**PASSAGE PROVIDED**
====================

So how is the HCA Healthcare Continental Division leveraging its less expensive EMR platform and related technologies to achieve these stellar patient outcomes? The focus is primarily on:

  • Tight collaboration between the key health system constituents at every phase (planning, delivery, and review)  including the clinicians, support teams, and IT;
  • This results in well-defined clinical quality goals and achievable action plans;
  • Clinician-centric, intuitive interfaces and order sets that drive high-quality care implicitly and also build into the ordering and documentation processes;
  • The power of data, broadly aggregated in HCA Healthcare’s non-EMR data warehouse, analyzable not just retrospectively, but increasingly in real-time;
  • The live delivery of actionable information and clinical recommendations, in a concise, meaningful way to the target clinicians– increasingly via HCA Healthcare’s internal non-EMR clinical mobile platforms;
  • Constant performance review – which leads to adjustments in all of the above;
  • And respect for the adage – People, Process, and then Technology.

In the United States, many health systems began broad EMR implementations in the 1990s, and thus the US is in its 4th decade of EMR usage. Interestingly, the three most sizeable system EMR vendors in the US today – Cerner, Epic, and Meditech – have their business and technology roots in the 1970s. This length of time and the penetration of EMRs in health systems indicate EMR technology is a mature industry – as is the data organization in the EMR and many of the user assumptions, workflows, and experiences that occur within it.

====================

**EXTRACTED RECORDS**
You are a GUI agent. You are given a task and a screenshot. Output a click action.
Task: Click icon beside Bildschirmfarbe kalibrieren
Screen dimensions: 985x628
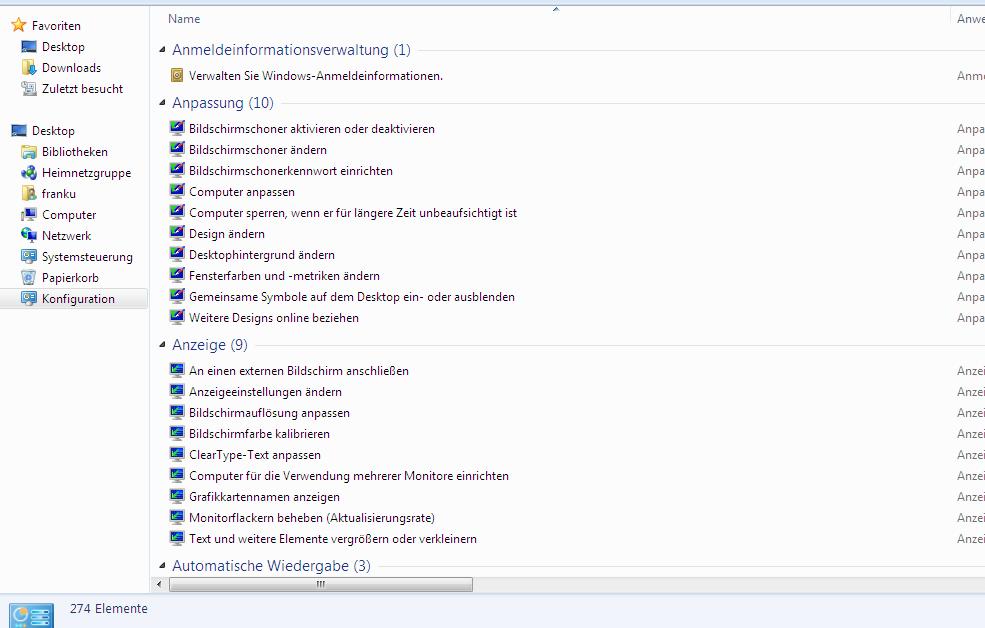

====================

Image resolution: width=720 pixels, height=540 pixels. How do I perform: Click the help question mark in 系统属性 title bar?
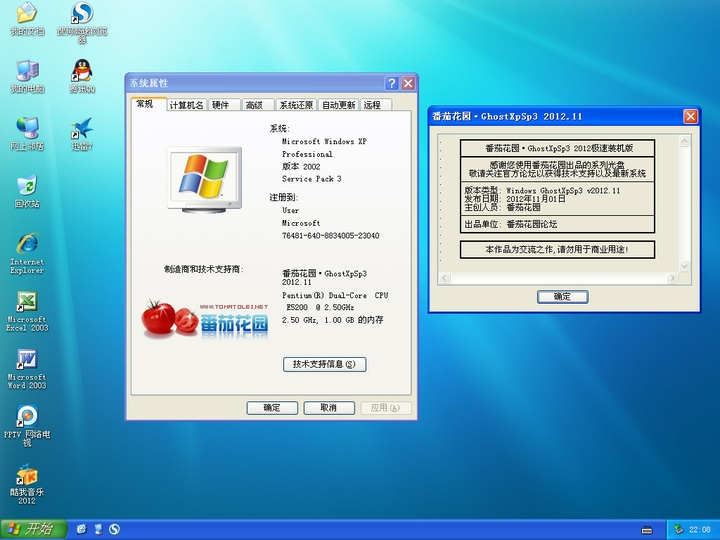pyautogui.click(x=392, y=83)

====================

**WHAT YOU NEED TO DO**
1. List the three EMR vendors that the EMR passage names.
2. Rewrite the EMR passage, starting with "In the United" and going on through "occur within it.", and rename "health systems" to "hospital systems" throughout.

**SET OF ANSWERS**
1. Cerner, Epic, Meditech

2.
In the United States, many hospital systems began broad EMR implementations in the 1990s, and thus the US is in its 4th decade of EMR usage. Interestingly, the three most sizeable system EMR vendors in the US today – Cerner, Epic, and Meditech – have their business and technology roots in the 1970s. This length of time and the penetration of EMRs in hospital systems indicate EMR technology is a mature industry – as is the data organization in the EMR and many of the user assumptions, workflows, and experiences that occur within it.